An impeller is a small but important part of a pumping system. It looks like a little three-dimensional propeller. It draws liquid, mainly water, toward it before expelling it through an outlet pipe. Impellers fall into two classes: single and double suction. Single suction impellers pull water from one side, while double suction models attract water from two sides. Impellers are used in pumps for swimming pools, jet skis, outboard motor boats, washing machines and sump pumps. They tend to need replacing when they cannot revolve due to being clogged with dirt, hair and other debris.
Switch the pump off and remove the plug from the electric socket. Take the pump out of the sump pit.
Remove the screws from the base of the pump.
Unscrew the impeller casing.
Remove the impeller and examine it. If it shows signs of corrosion, replace it with a new one. If it is just clogged, wash it thoroughly under a faucet.

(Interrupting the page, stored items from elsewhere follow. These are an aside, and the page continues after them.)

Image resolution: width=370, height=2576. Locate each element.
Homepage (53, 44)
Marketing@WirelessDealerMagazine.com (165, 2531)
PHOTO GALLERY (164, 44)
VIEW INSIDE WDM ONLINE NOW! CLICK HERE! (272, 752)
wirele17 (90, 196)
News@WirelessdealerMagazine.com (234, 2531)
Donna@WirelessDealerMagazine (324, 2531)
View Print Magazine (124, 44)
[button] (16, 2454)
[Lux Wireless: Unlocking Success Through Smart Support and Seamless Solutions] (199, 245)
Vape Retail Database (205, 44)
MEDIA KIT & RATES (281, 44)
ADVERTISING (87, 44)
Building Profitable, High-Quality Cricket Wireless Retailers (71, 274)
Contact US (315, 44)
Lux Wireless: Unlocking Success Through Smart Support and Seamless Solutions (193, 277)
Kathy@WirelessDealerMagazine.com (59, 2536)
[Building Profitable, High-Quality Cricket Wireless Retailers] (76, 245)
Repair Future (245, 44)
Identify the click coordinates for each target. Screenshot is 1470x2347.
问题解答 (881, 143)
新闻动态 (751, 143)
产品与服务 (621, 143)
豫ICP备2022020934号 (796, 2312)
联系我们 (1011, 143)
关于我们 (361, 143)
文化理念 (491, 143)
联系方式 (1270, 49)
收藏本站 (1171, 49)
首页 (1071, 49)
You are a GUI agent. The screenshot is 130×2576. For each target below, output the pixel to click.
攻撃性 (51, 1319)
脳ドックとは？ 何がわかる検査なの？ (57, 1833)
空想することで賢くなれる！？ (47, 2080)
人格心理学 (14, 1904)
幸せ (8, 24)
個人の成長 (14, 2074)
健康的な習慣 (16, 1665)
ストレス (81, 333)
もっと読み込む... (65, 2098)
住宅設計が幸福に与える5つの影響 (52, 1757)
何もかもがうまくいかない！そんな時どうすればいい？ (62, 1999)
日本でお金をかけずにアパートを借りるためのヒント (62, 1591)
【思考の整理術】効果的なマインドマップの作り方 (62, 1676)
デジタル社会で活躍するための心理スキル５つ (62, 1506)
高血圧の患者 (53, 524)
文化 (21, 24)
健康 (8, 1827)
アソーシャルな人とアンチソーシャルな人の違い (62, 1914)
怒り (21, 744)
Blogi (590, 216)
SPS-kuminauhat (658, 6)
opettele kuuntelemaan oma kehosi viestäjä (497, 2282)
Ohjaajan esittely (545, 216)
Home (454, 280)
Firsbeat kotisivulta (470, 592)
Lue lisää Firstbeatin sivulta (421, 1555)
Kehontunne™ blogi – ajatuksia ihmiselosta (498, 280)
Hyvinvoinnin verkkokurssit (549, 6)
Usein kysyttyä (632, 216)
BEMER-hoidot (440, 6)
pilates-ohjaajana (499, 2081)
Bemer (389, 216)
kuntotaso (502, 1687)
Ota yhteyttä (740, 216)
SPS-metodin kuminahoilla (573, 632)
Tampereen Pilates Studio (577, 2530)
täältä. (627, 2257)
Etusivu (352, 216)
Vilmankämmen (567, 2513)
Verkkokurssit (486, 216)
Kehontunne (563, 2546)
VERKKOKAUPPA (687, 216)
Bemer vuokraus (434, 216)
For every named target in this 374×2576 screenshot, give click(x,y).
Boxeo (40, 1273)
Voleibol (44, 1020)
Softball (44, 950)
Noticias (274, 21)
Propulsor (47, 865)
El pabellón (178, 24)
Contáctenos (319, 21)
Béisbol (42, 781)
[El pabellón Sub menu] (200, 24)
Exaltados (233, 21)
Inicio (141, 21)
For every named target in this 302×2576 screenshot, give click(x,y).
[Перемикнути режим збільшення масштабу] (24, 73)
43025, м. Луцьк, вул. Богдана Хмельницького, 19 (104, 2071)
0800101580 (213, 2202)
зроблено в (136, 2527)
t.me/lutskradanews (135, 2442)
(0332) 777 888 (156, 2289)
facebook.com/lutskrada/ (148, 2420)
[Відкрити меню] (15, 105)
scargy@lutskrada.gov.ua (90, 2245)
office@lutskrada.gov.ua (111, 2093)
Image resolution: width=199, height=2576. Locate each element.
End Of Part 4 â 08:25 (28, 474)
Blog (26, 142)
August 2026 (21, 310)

Return the impeller to its casing and secure it.
Put the pump base back and screw it down tightly.
Put the pump back into the sump pit and reattach the outlet pipe.
Turn on the pump and see if the impeller is working. Check that the water level is decreasing.
Keep the manufacturer's instructions in a safe and accessible place. To find the impeller, you will need to consult the instructions. To reduce the chances of having the impeller clog again, clean out the sump basin. Always keep a spare impeller handy in case the existing one is damaged or corroded. Make a note of the replacement part number for the impeller and keep it safe.
Make sure your hands are dry before touching the switch and electric socket. Remove the plug after switching off the appliance. Electricity still travels through cable, albeit at a lower charge. To keep from receiving electric shocks, either stand on a rubber mat or wear rubber-soled shoes.